Keating was the first of Labor’s economic ‘geniuses’ to stamp his mark on Qantas’ adventurism by thwarting a tie up between Qantas and Singapore Airlines. He ‘saved’ Qantas by instead fostering Grandma BA’s acquisition of a 25% stake in Qantas (which they subsequently flogged off at a big profit to cover their own financial difficulties) and prevented Qantas from aligning itself with a star performer in the Asian region - the obvious choice was Singapore Airlines - that could perhaps have engineered real synergies and efficiencies. Now Qantas who were originally opposed to the BA move, and favoured an Asian connection, are clamouring to get into bed with unprofitable, debt-ridden Grandma once again.

Are there further realisable synergies on routes between ends of the world in Europe and Australia? Qantas and BA already coordinate fares and schedules on the Australia-London route. What synergies can Australia foster on flights between London and Stockholm? Between the UK and the US? You are joking. But, yes ’ll bet Grandma BA is hot to trot with the coltish flying kangaroo on this one. Wouldn’t you? BA would at least then gain the stupid protectionist advantages now assigned to Qantas on Australia-Japan and trans-Pacific routes.

BA and Qantas have comparable operational costs although BA’s are higher – a ludicrous op ed by Jemina Whyte in yesterday’s AFR suggested a basis for synergies lay in the fact that both carriers had unionised work-forces – but an carrier like Singapore Airlines has significantly lower costs. An Asian carrier would realise economies with Qantas in terms of being a regional hub and in terms of pressuring the featherbedding of the Qantas workforce. If a deal is not currently on then that is no reason to hop into bed with aging Grandma.

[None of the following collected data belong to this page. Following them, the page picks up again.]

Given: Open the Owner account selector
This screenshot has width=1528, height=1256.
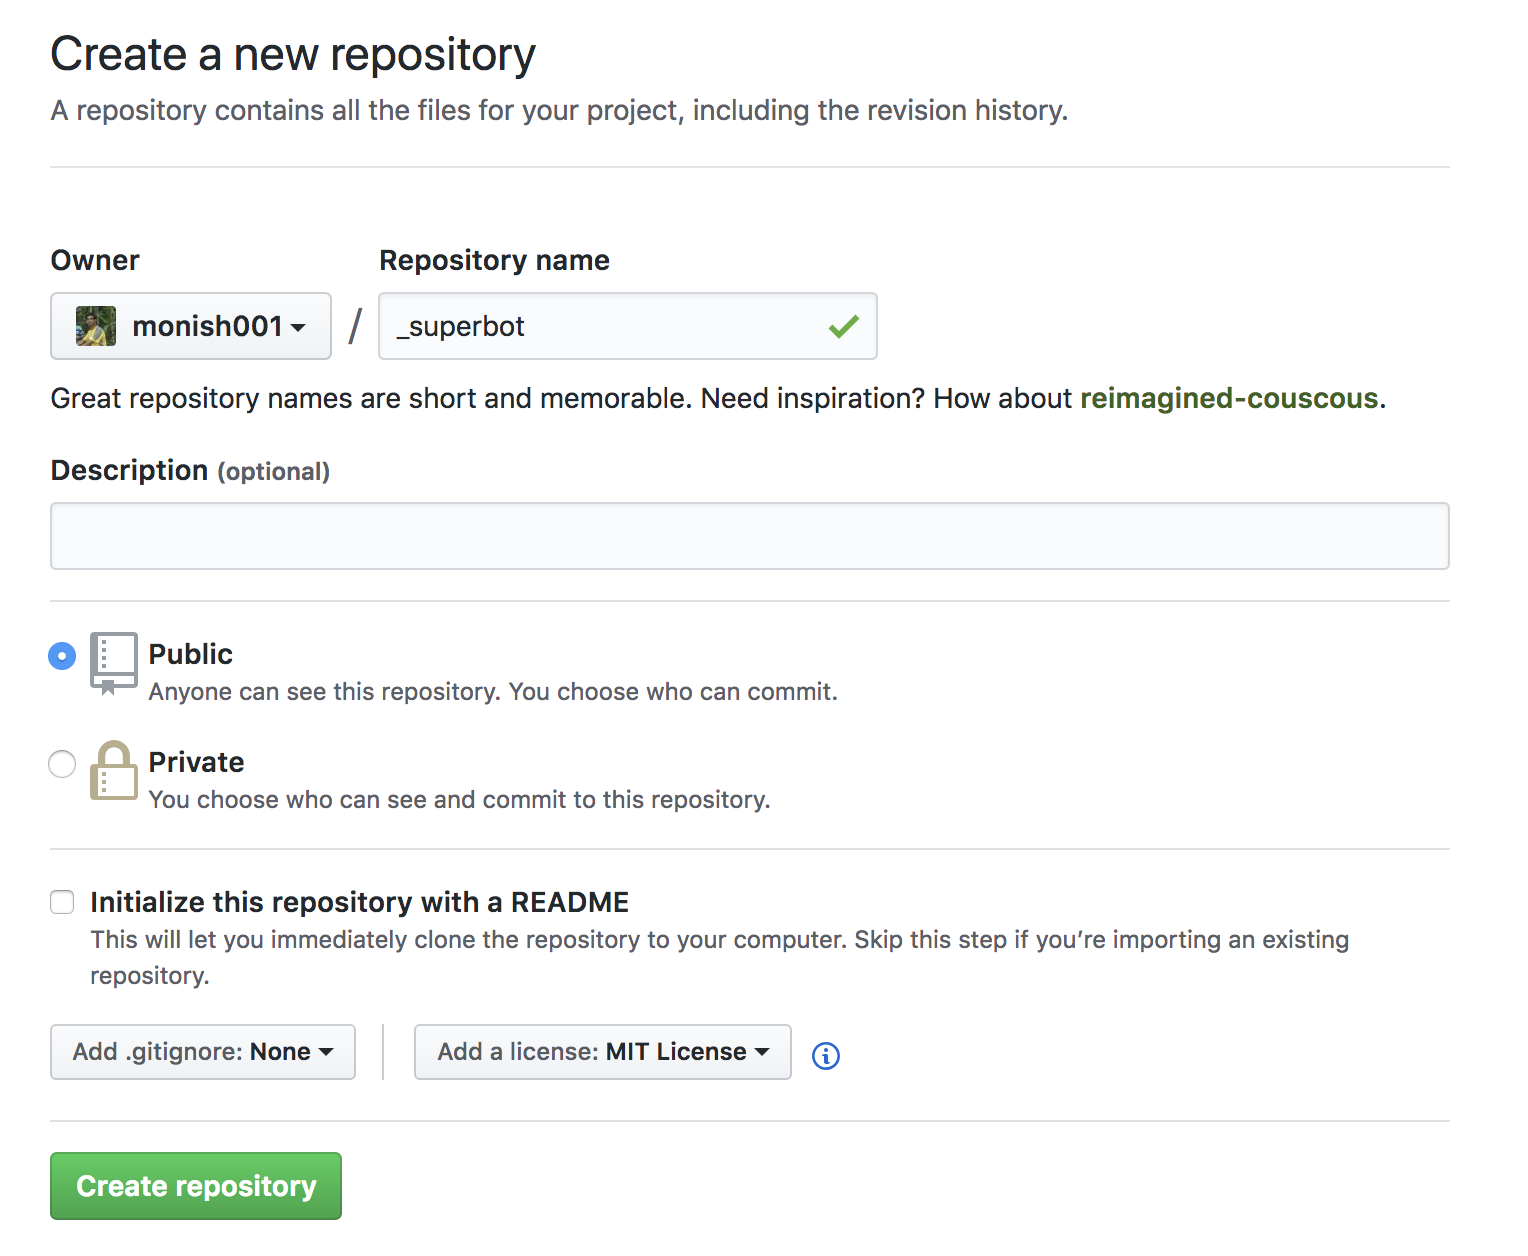Looking at the screenshot, I should (x=190, y=325).
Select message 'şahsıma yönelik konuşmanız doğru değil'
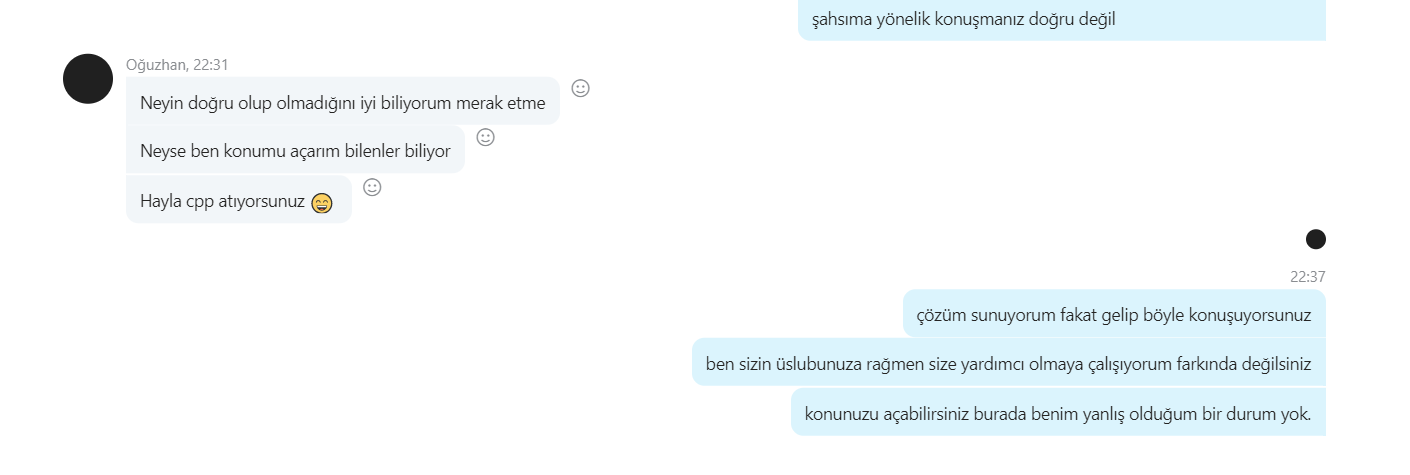 1062,19
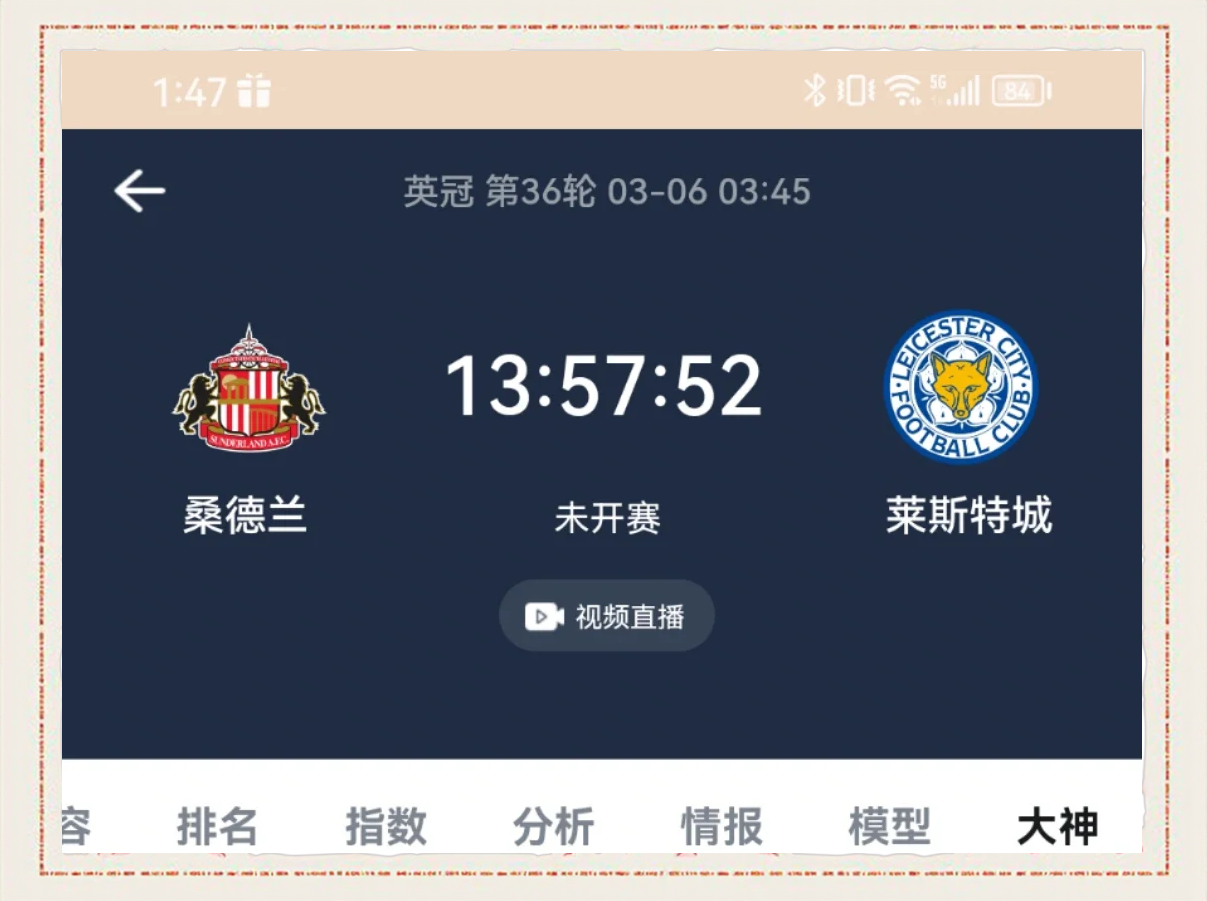
Task: Tap the video camera icon in 视频直播
Action: click(x=544, y=616)
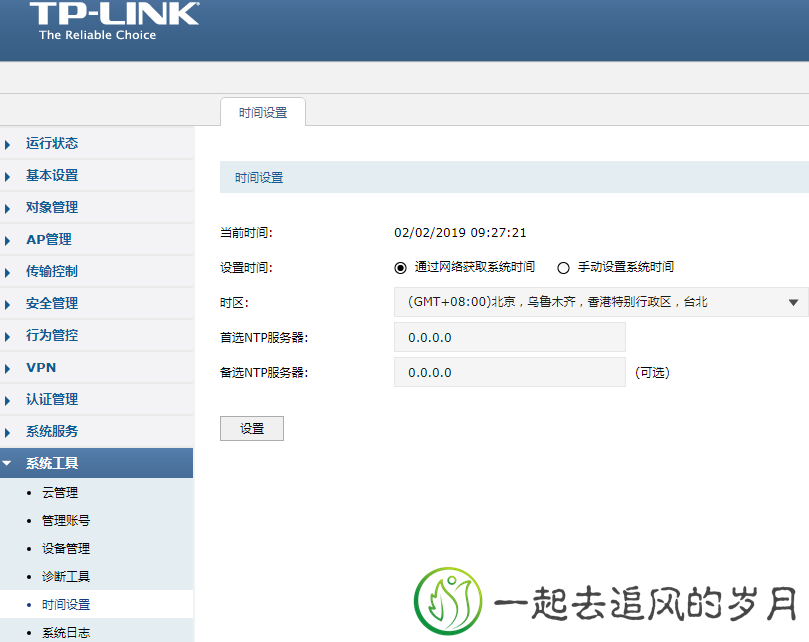Click the 首选NTP服务器 input field
This screenshot has width=809, height=642.
509,337
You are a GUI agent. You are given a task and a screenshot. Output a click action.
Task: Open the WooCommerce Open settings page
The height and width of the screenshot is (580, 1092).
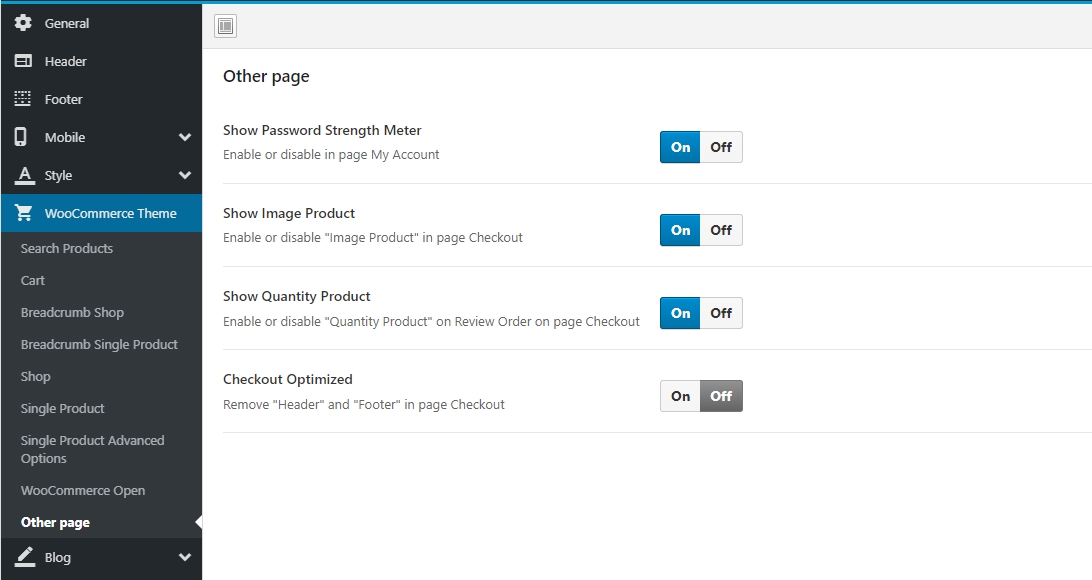click(x=83, y=490)
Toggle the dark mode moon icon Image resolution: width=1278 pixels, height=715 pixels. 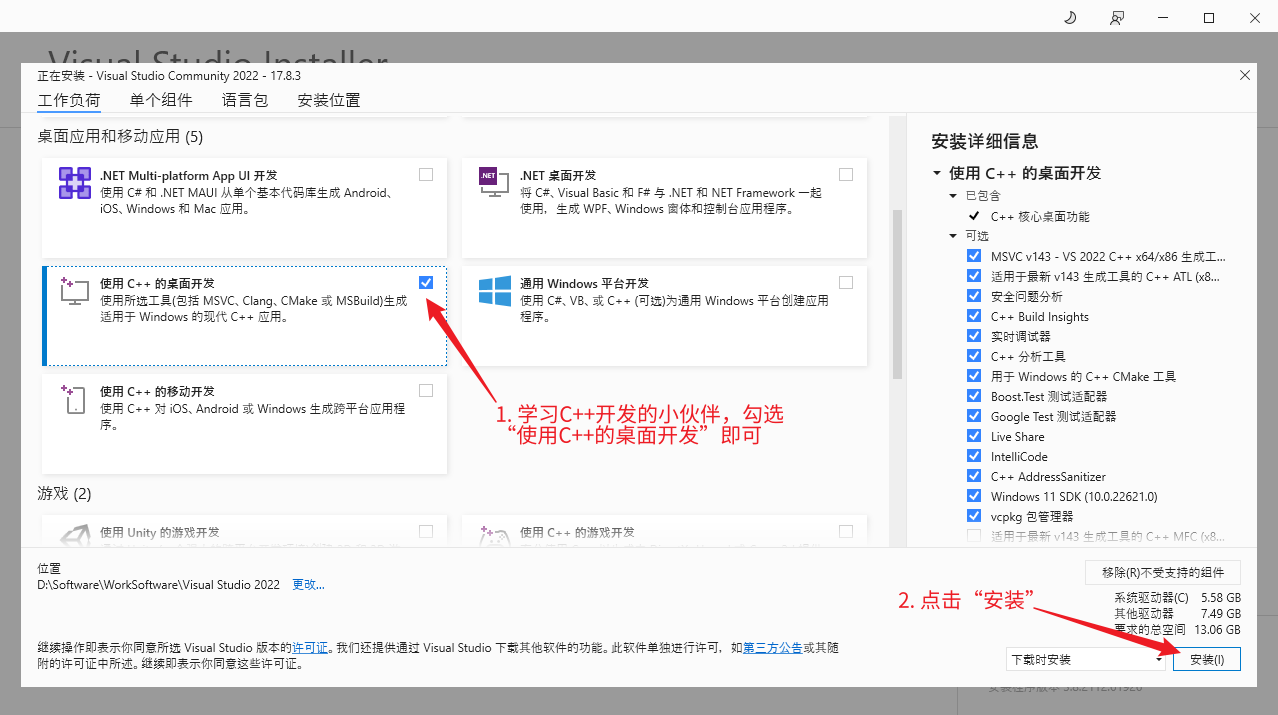(1069, 17)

But whatever the stupidity of outraged Labor nationalism any moves to prevent the unseemly liaison between Qantas and BA can only be welcome.

Presumably there is a price at which the merger makes sense but it is a price that BA will not accept. Currently the proposed deal is said to involve ‘no premium’ and that in itself is revealing. The British are being generous enough to admit that low debt Qantas which will probably halve its profits to $250 million this year does not need to pay a premium to acquire heavily indebted BA which will be lucky to break even this year in intensely competitive international markets. BA are also ‘prepared’ to entertain the notion of a rotating CEO! The combined entity will thus be mis-managed at least 50% of the time.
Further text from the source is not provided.